## Start RECORDS

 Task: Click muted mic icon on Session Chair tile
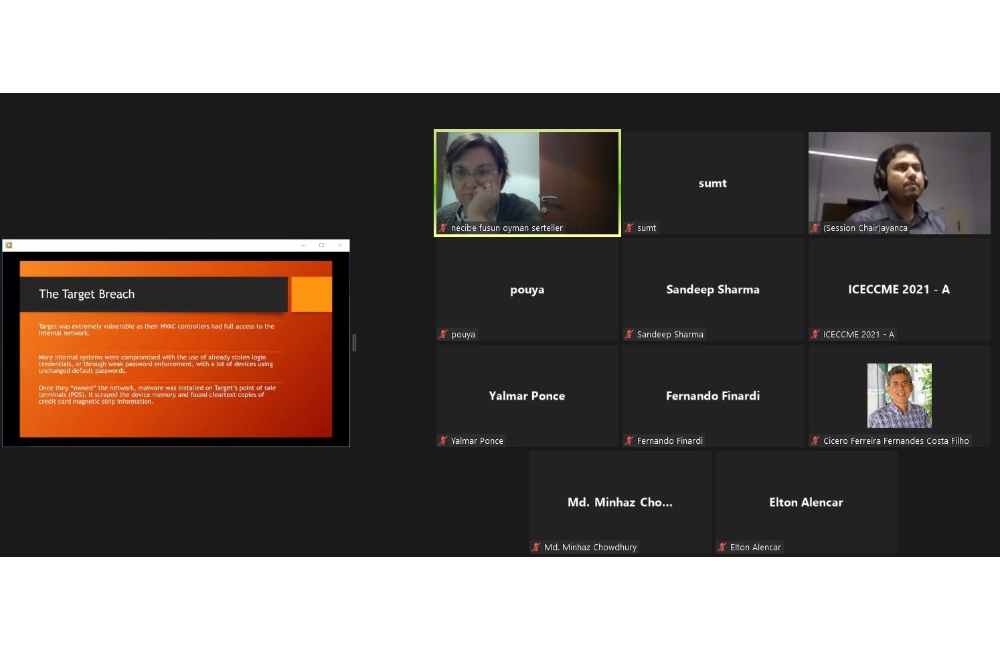(x=816, y=228)
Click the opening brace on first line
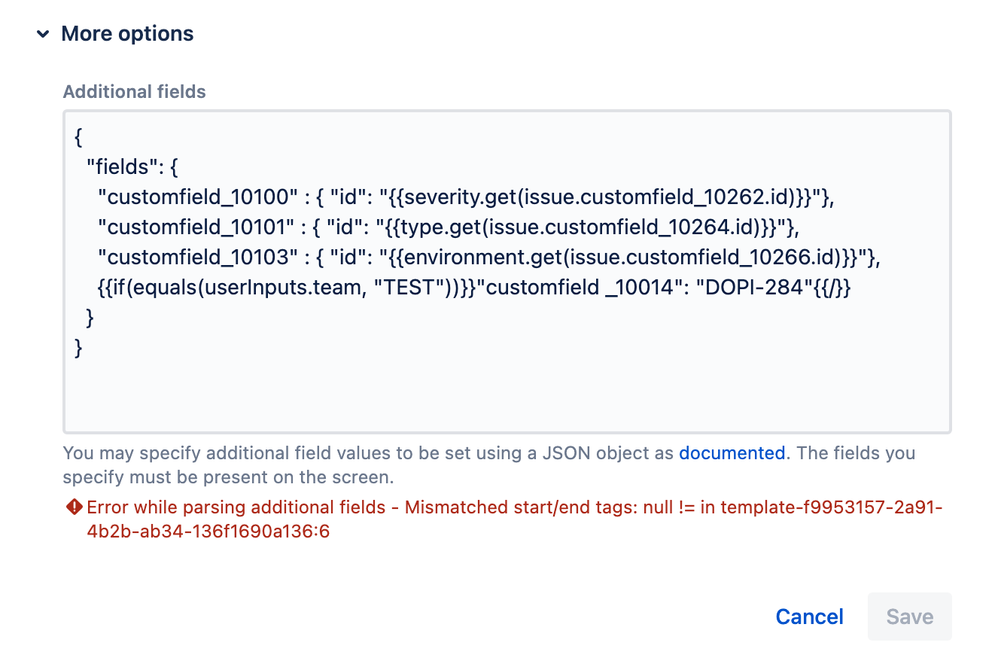The width and height of the screenshot is (998, 652). (x=79, y=137)
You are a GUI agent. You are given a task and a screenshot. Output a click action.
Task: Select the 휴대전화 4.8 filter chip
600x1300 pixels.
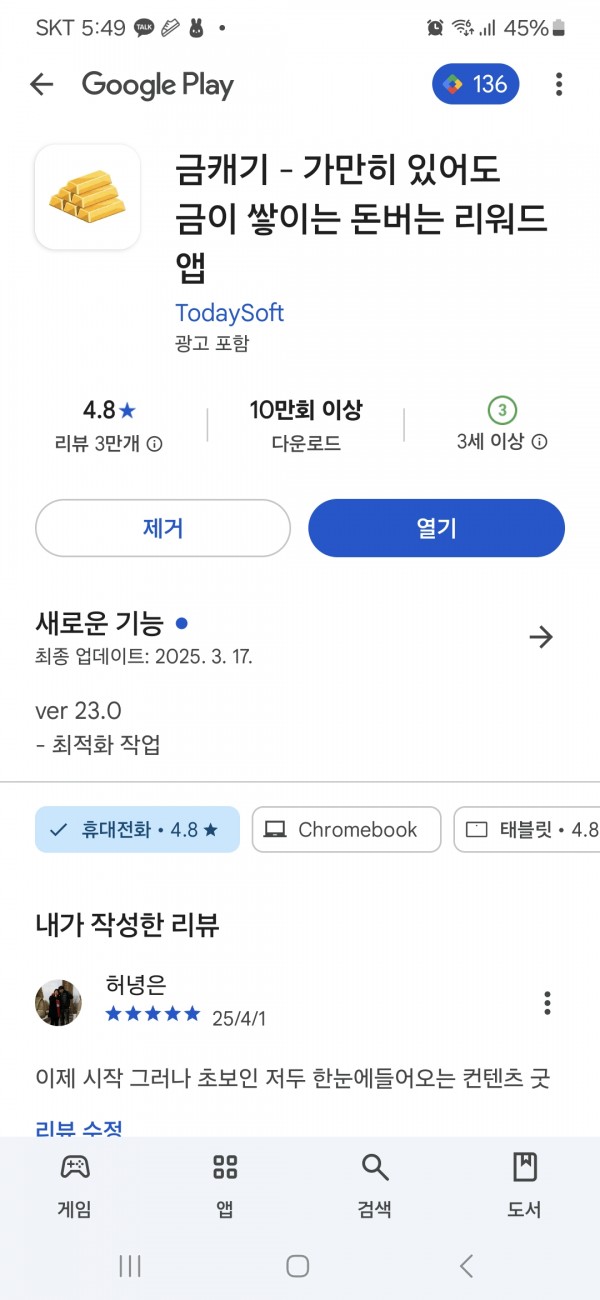pyautogui.click(x=137, y=829)
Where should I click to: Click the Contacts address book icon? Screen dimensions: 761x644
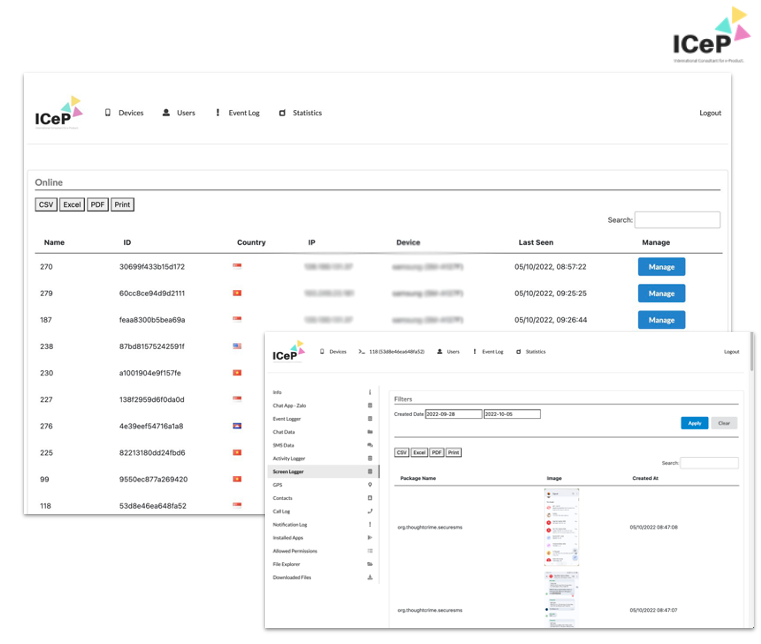point(370,498)

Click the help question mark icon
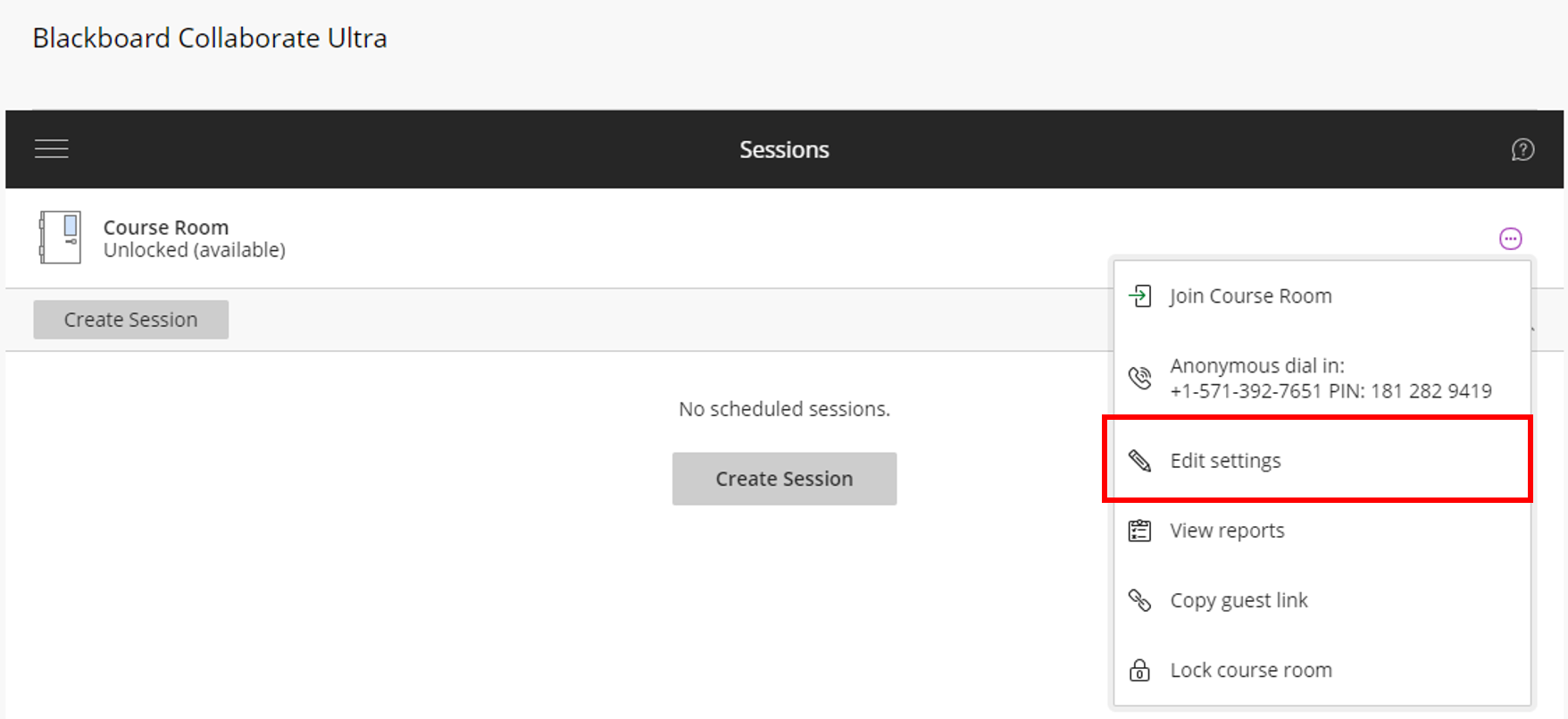point(1522,149)

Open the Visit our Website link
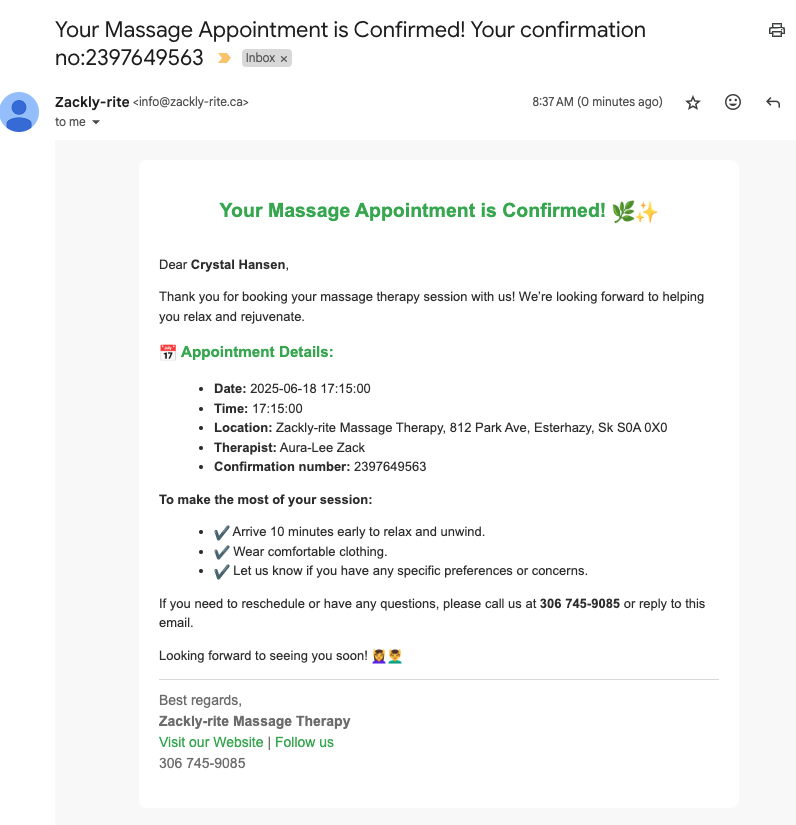click(x=211, y=742)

## End RECORDS

Rewrite every line of the material above with "icon" changed to "button" and all else unchanged, omitting the pictures.

▸ **REPLY TO THE TASK**
 Task: Click muted mic button on Session Chair tile
(x=816, y=228)
Click the opening brace on first line
The width and height of the screenshot is (998, 652). (x=79, y=137)
You are a GUI agent. You are given a task and a screenshot. Output a click action.
Task: Select the 휴대전화 4.8 filter chip
600x1300 pixels.
pyautogui.click(x=137, y=829)
Where should I click to: Click the Contacts address book button? Screen dimensions: 761x644
point(370,498)

Click the help question mark button
point(1522,149)

Open the Visit our Website link
click(x=211, y=742)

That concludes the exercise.